*Dataset excerpts*:

###

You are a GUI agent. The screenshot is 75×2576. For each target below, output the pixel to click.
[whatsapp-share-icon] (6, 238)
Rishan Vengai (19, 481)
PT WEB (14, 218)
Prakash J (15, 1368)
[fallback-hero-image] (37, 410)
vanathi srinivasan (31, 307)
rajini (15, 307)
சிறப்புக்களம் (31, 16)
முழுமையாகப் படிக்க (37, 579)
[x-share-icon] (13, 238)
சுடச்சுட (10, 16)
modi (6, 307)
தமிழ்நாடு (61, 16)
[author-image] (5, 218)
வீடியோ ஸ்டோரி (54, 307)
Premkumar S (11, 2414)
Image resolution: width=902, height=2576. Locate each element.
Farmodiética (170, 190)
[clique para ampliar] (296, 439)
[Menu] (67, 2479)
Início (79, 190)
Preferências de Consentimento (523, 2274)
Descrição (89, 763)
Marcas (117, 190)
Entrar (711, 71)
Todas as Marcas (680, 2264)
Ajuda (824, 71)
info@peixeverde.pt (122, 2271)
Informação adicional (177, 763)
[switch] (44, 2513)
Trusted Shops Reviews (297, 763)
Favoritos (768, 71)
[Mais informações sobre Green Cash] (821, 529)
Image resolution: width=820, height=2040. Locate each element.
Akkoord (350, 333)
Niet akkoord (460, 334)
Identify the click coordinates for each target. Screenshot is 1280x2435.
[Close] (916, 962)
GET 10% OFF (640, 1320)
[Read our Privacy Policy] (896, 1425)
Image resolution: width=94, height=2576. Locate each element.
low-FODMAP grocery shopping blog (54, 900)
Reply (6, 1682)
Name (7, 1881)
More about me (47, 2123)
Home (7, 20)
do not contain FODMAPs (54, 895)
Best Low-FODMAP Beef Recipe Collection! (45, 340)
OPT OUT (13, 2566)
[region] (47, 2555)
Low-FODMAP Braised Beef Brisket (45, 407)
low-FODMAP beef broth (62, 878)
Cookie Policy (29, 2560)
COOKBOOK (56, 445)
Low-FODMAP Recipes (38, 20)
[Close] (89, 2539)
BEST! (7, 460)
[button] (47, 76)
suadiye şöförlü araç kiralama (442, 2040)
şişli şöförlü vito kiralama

###

*WORK TASK*: Across the entries above, count the lines with the word "Locate" and report that count by itself.

*RESULT*: 3